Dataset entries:
>>

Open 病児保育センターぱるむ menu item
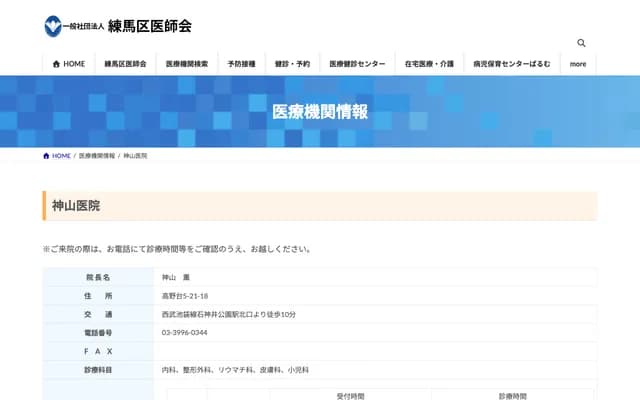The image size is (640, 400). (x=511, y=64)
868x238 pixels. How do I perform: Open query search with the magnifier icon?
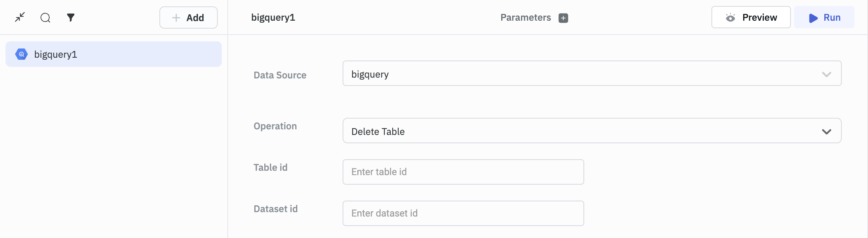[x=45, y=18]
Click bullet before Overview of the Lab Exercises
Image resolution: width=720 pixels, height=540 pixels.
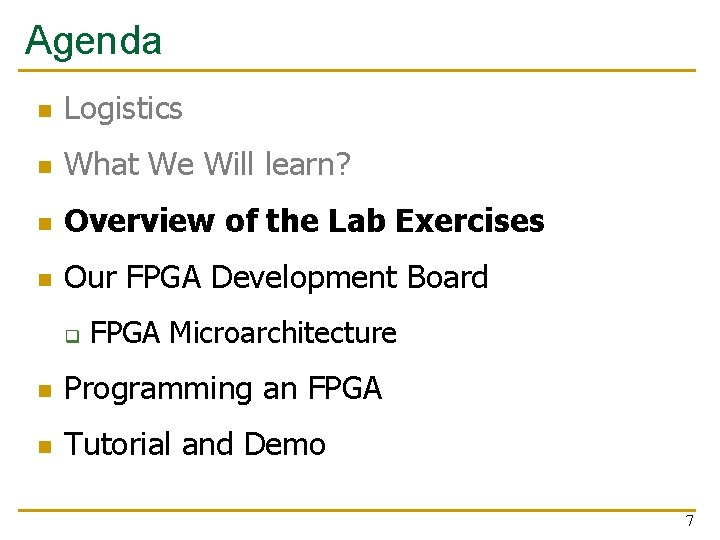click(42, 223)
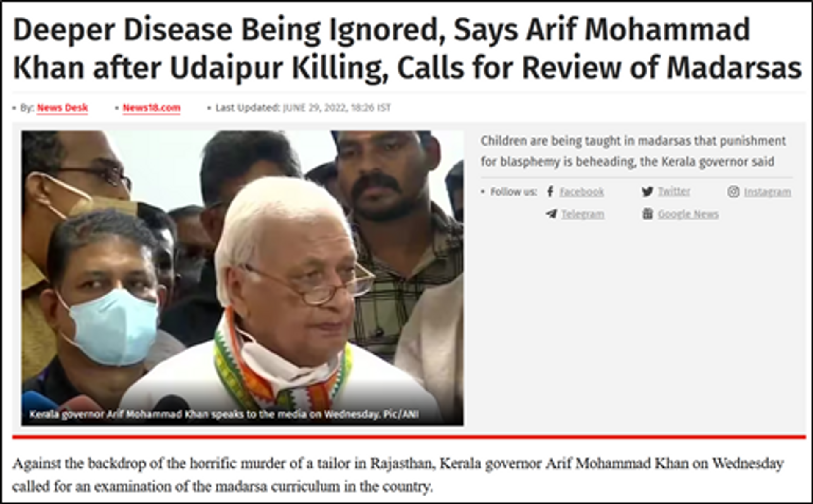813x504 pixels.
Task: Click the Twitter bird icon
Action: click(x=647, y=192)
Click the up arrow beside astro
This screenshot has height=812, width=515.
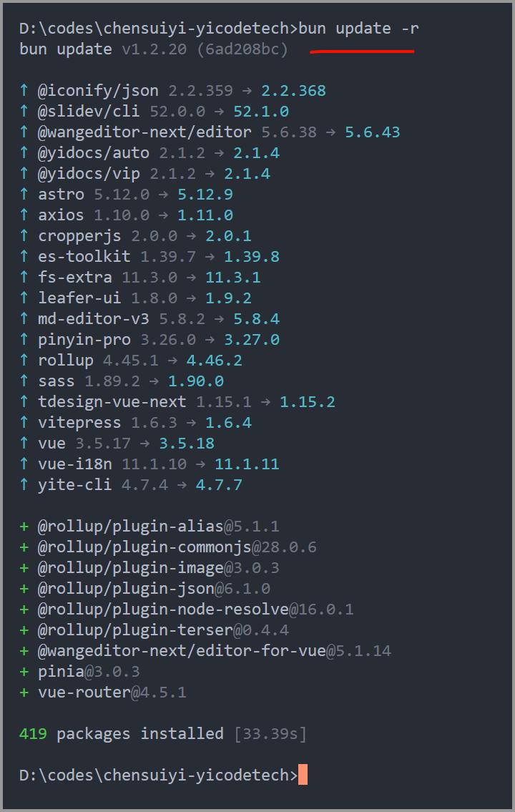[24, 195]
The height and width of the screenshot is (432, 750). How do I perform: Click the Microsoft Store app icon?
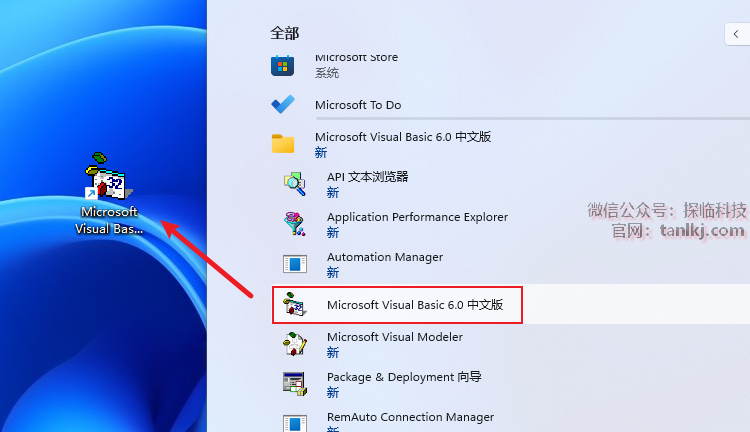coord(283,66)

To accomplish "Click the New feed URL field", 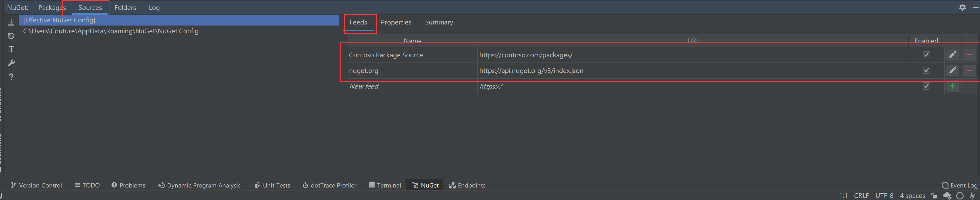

<<
>>

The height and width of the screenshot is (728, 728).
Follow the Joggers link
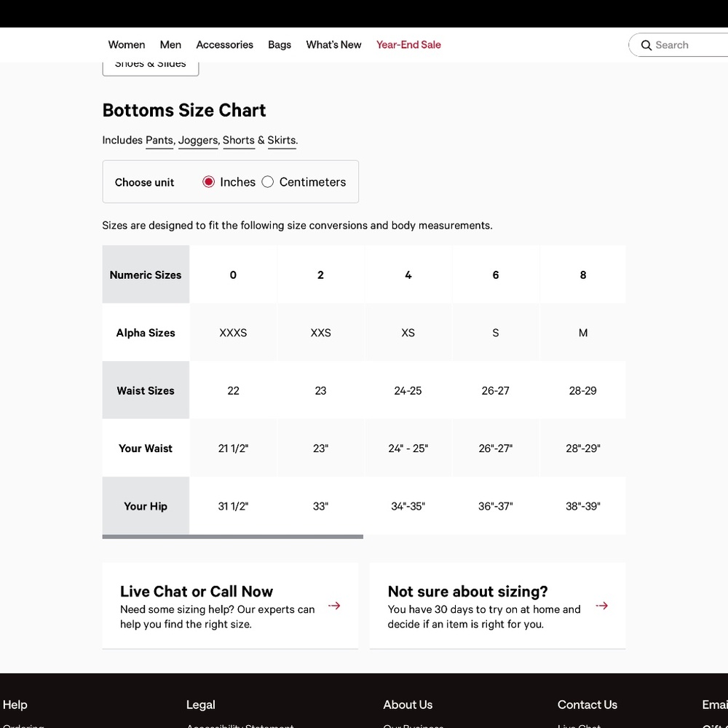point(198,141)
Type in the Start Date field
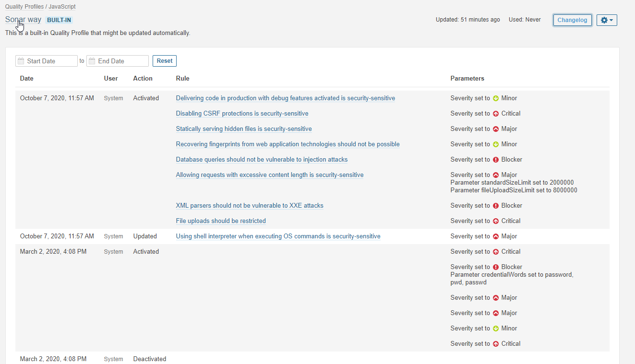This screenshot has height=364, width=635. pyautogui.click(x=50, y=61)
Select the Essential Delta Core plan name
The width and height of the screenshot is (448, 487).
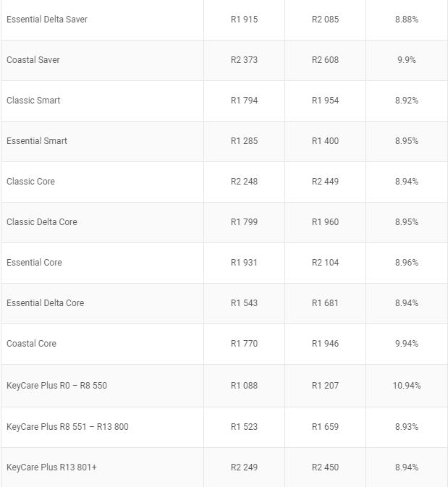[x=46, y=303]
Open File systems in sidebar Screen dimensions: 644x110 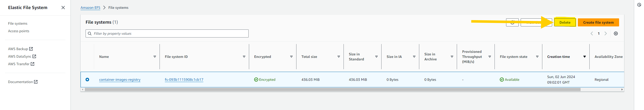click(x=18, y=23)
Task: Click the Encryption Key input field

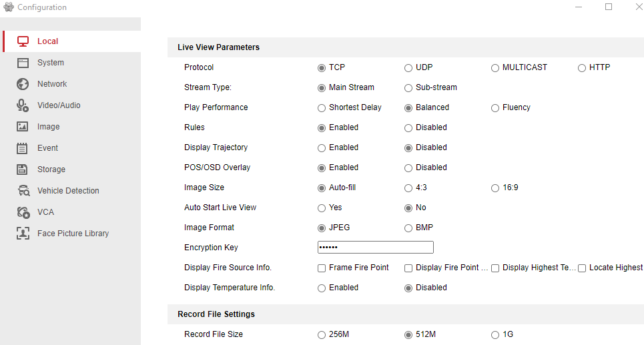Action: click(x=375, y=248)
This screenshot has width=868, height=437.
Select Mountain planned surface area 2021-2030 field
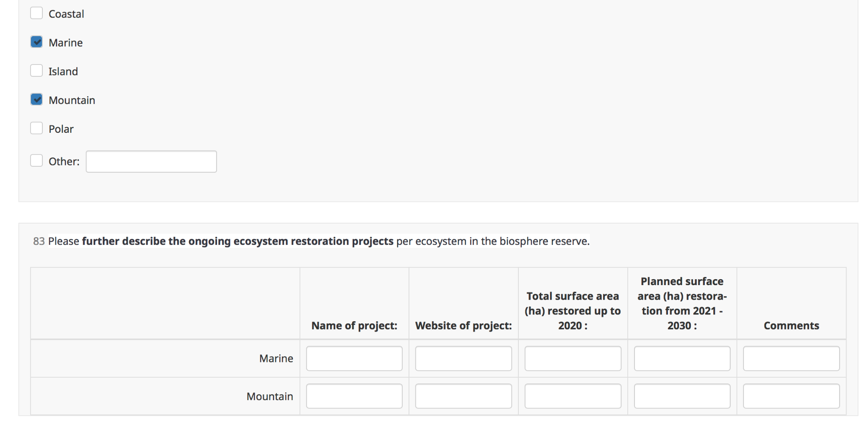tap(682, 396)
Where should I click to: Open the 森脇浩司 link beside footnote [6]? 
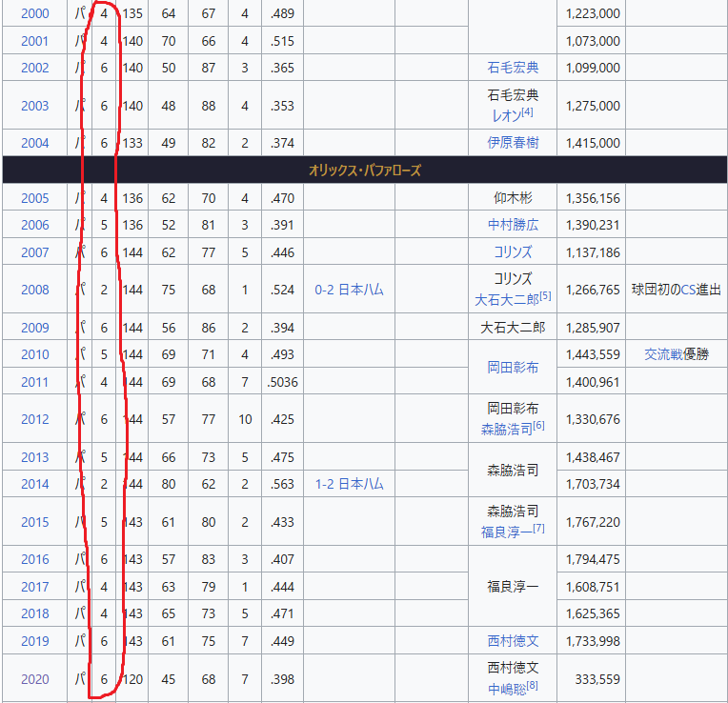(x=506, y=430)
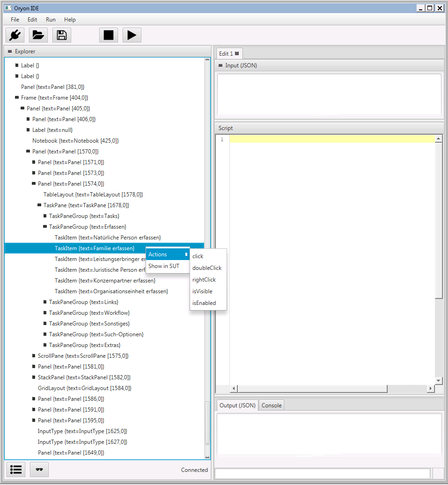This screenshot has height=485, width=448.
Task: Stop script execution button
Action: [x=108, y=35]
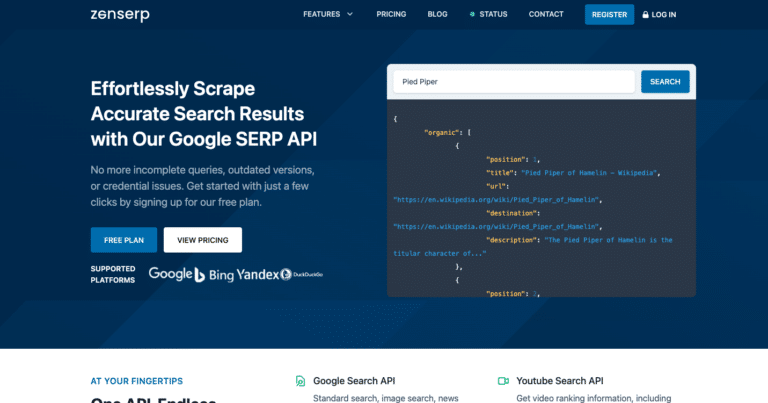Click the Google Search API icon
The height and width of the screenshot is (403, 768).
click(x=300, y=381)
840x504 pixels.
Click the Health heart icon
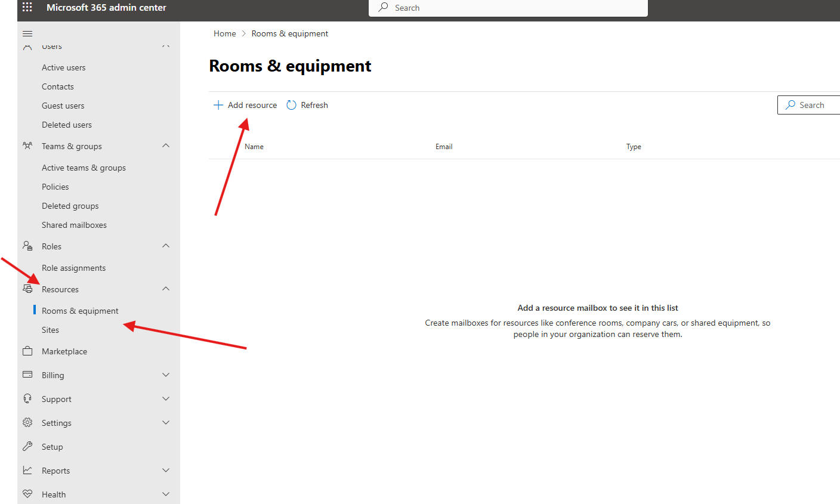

<<
>>

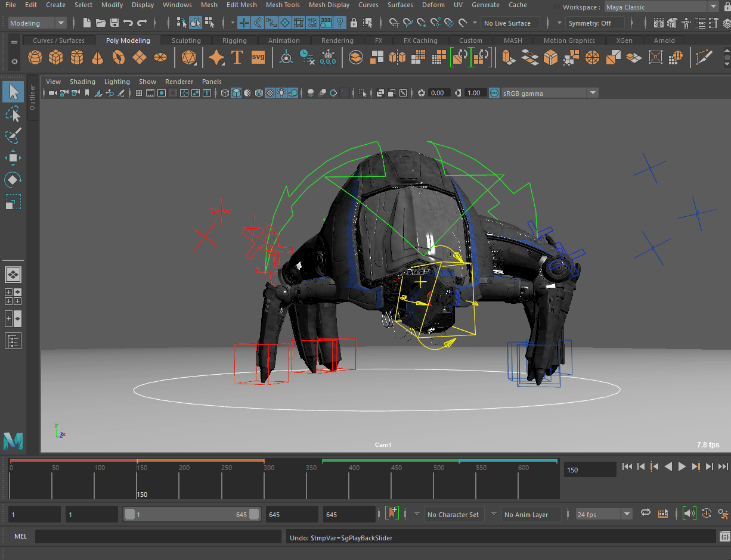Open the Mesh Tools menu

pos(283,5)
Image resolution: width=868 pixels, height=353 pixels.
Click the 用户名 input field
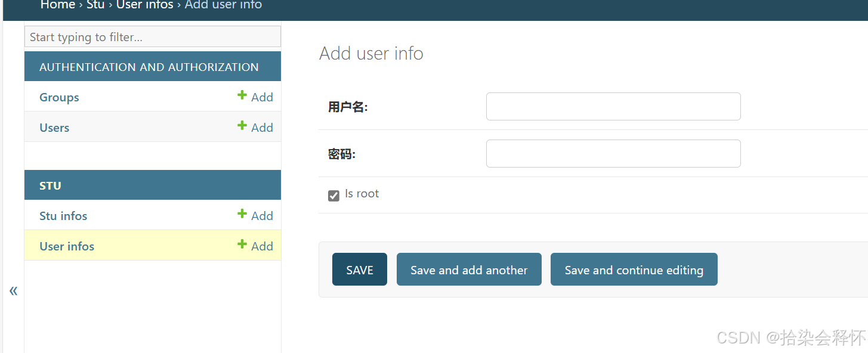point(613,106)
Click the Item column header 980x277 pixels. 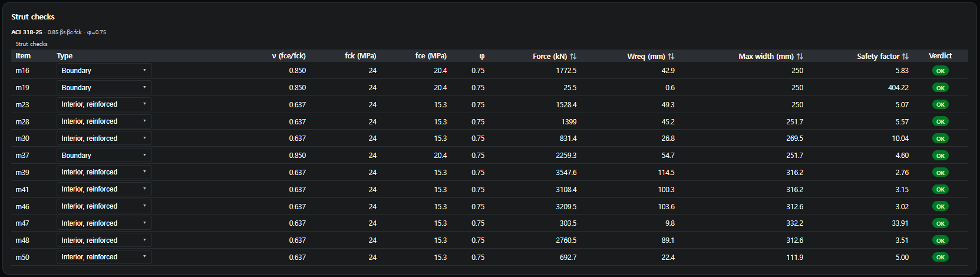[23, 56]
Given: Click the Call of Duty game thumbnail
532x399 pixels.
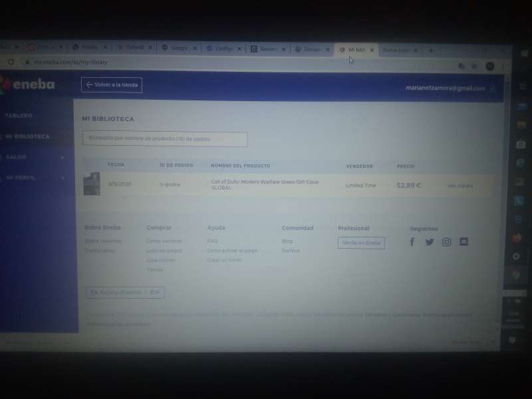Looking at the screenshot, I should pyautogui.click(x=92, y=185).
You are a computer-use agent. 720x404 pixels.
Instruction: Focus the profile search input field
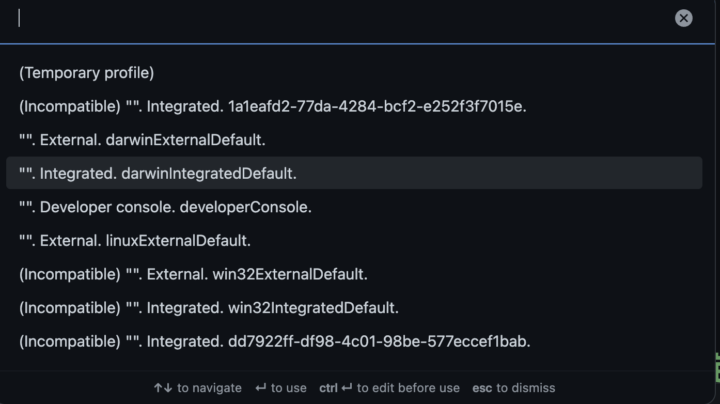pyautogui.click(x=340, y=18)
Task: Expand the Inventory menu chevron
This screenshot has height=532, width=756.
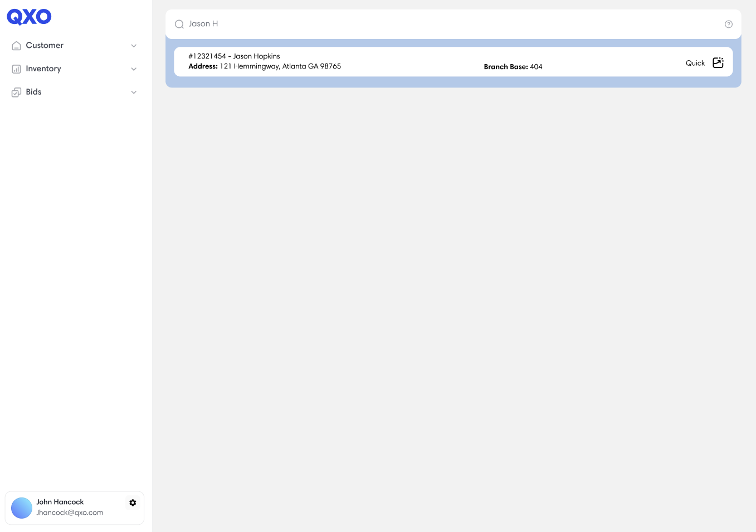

<<

TASK TO CARRY OUT: What's needed is an exact copy of the records above from the line containing "Open 病児保育センターぱるむ menu item" down to the line containing "the New feed", both included, without any pictures.

WRITTEN REPLY:
Open 病児保育センターぱるむ menu item
The image size is (640, 400). (x=511, y=64)
868x238 pixels. How do I perform: Open query search with the magnifier icon?
[x=45, y=18]
Click bullet before Overview of the Lab Exercises
Image resolution: width=720 pixels, height=540 pixels.
click(42, 223)
813x504 pixels.
Task: Click the Twitter bird icon
Action: click(x=647, y=192)
Click the up arrow beside astro
This screenshot has height=812, width=515.
[24, 195]
The height and width of the screenshot is (432, 750). How do I perform: Click the Microsoft Store app icon?
coord(283,66)

To accomplish "Click the New feed URL field", 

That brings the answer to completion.